Present the entries from the line containing "Viewport: 1000px width, 550px" up to and including the line containing "point(36,322)" as a JSON list of strings, with one string per line, no blank lines, and the pictures omitted.
Begin Task material
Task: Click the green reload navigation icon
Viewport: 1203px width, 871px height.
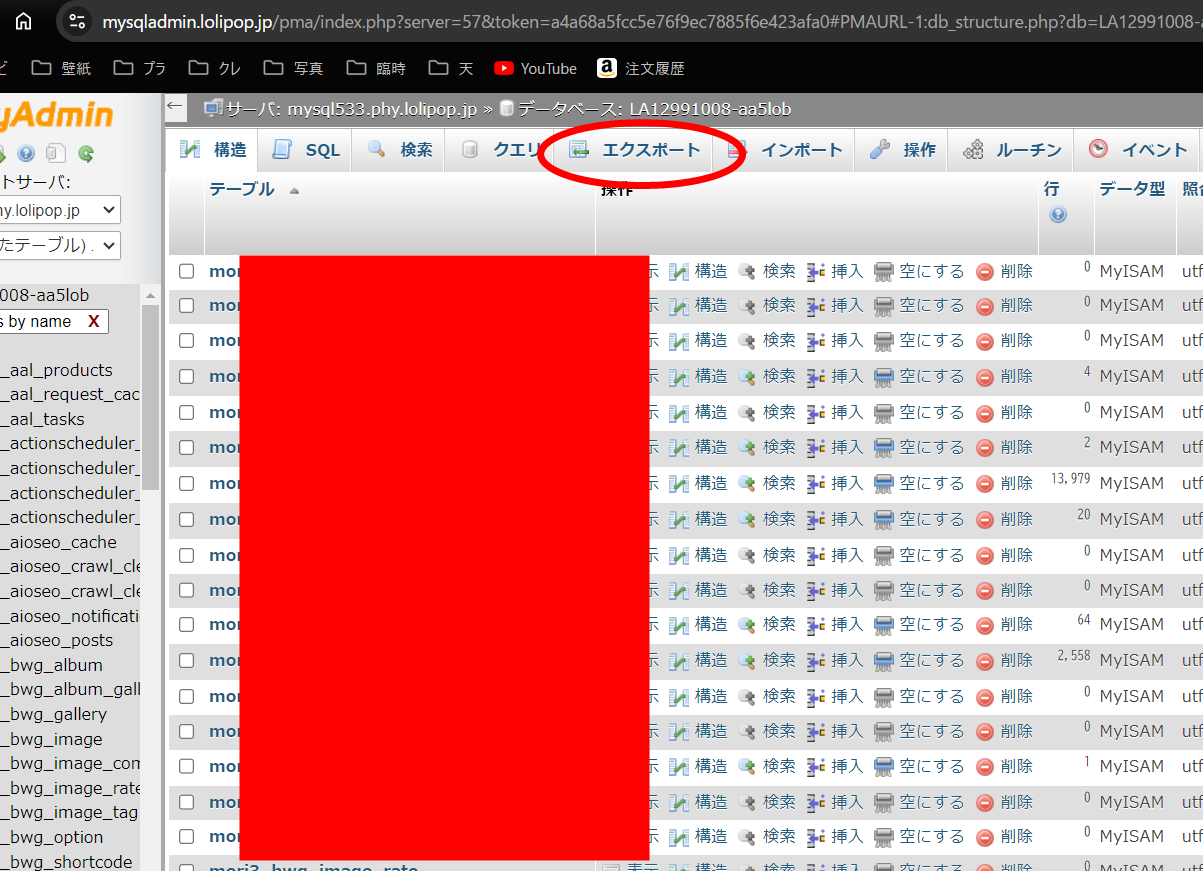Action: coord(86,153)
End Task material
Begin Task material
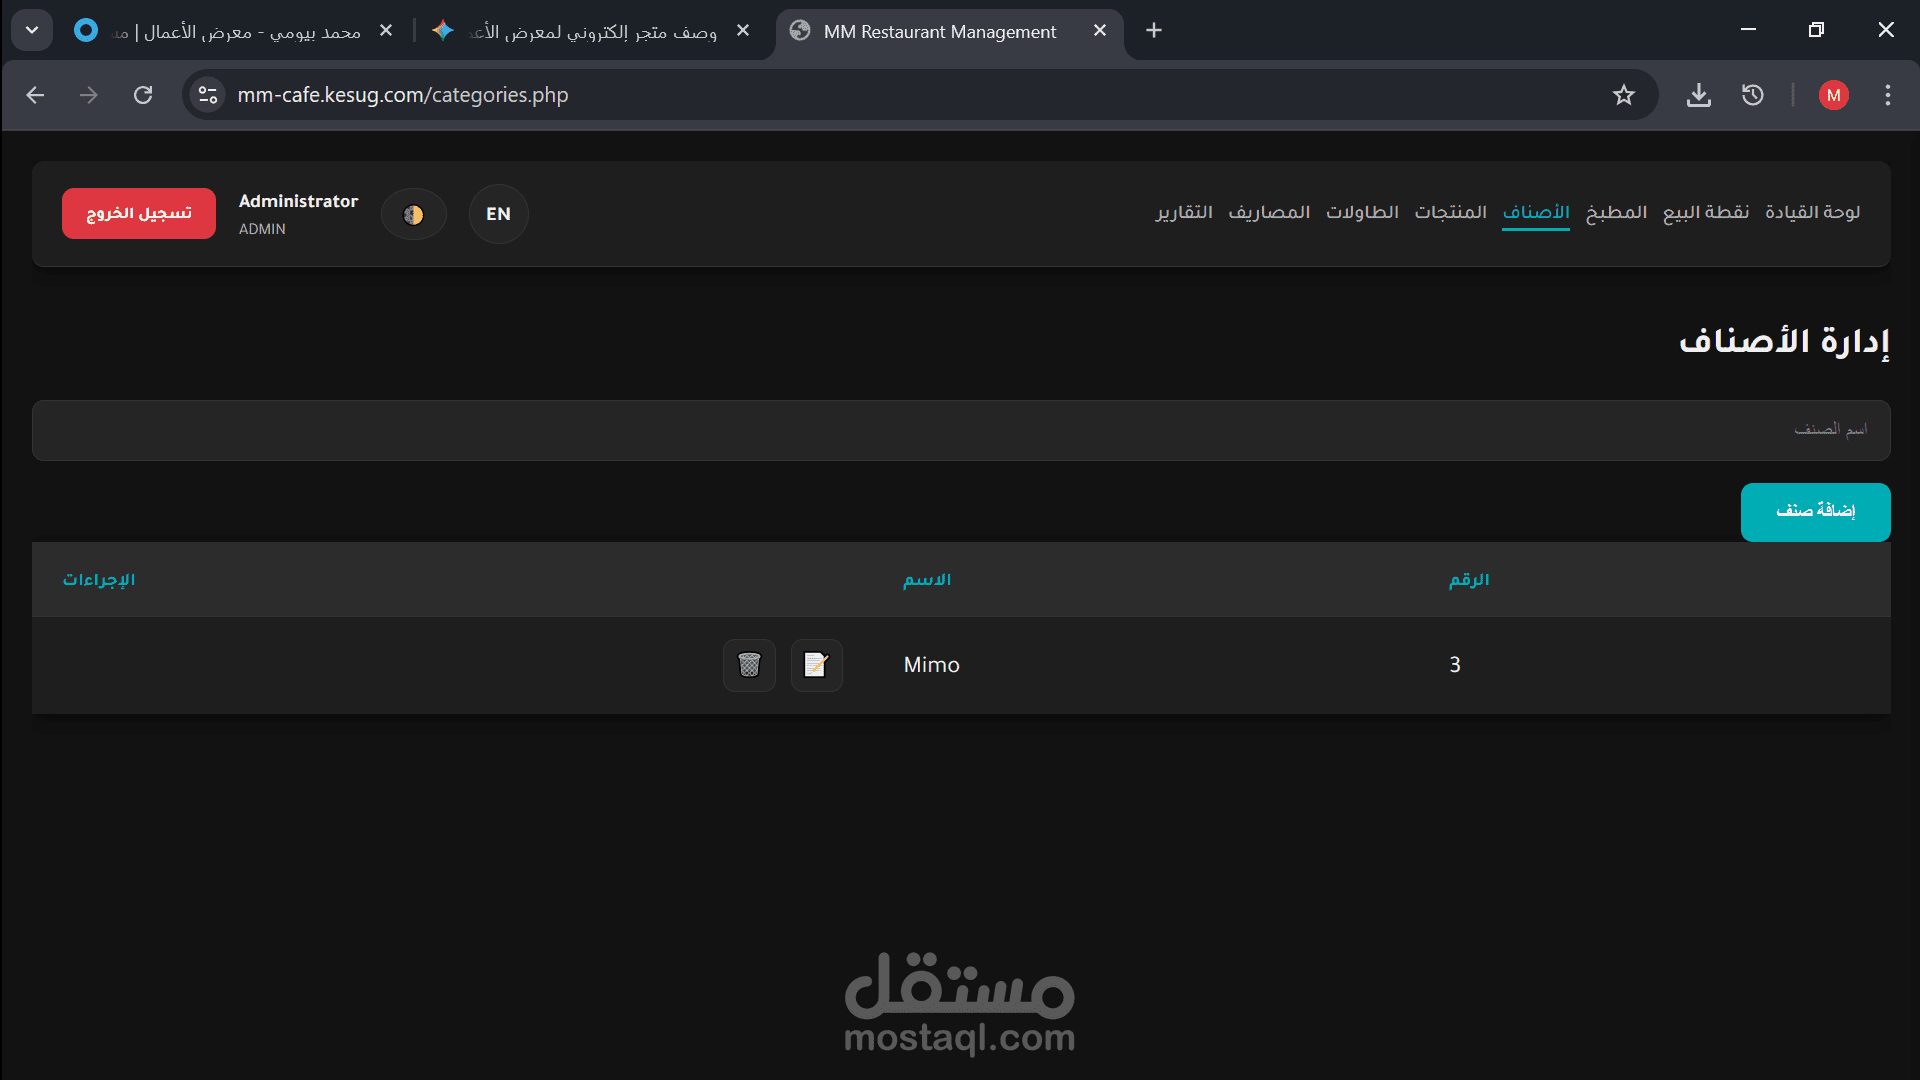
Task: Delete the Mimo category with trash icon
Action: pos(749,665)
End Task material
Begin Task material
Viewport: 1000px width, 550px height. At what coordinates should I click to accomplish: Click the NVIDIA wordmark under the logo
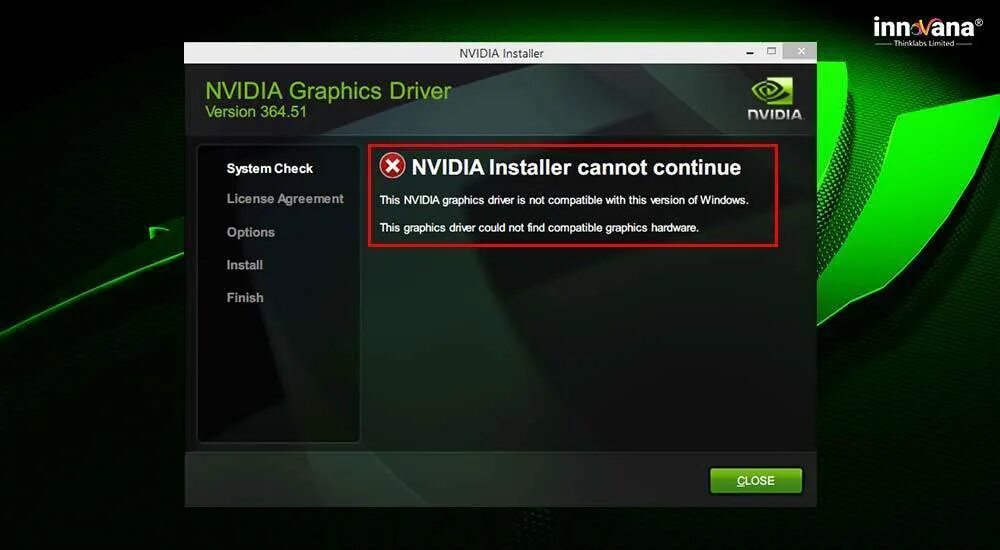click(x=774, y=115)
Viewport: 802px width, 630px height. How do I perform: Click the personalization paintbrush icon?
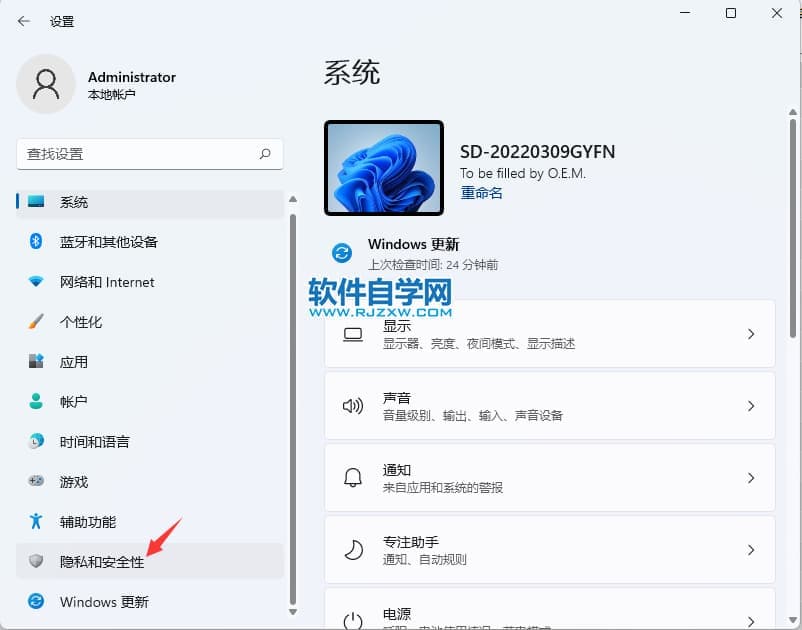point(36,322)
End Task material
(Problem solution):
[
  "Viewport: 1000px width, 550px height. At what coordinates should I click to accomplish: Click the NVIDIA wordmark under the logo",
  "click(x=774, y=115)",
  "Viewport: 802px width, 630px height. How do I perform: Click the personalization paintbrush icon?",
  "point(36,322)"
]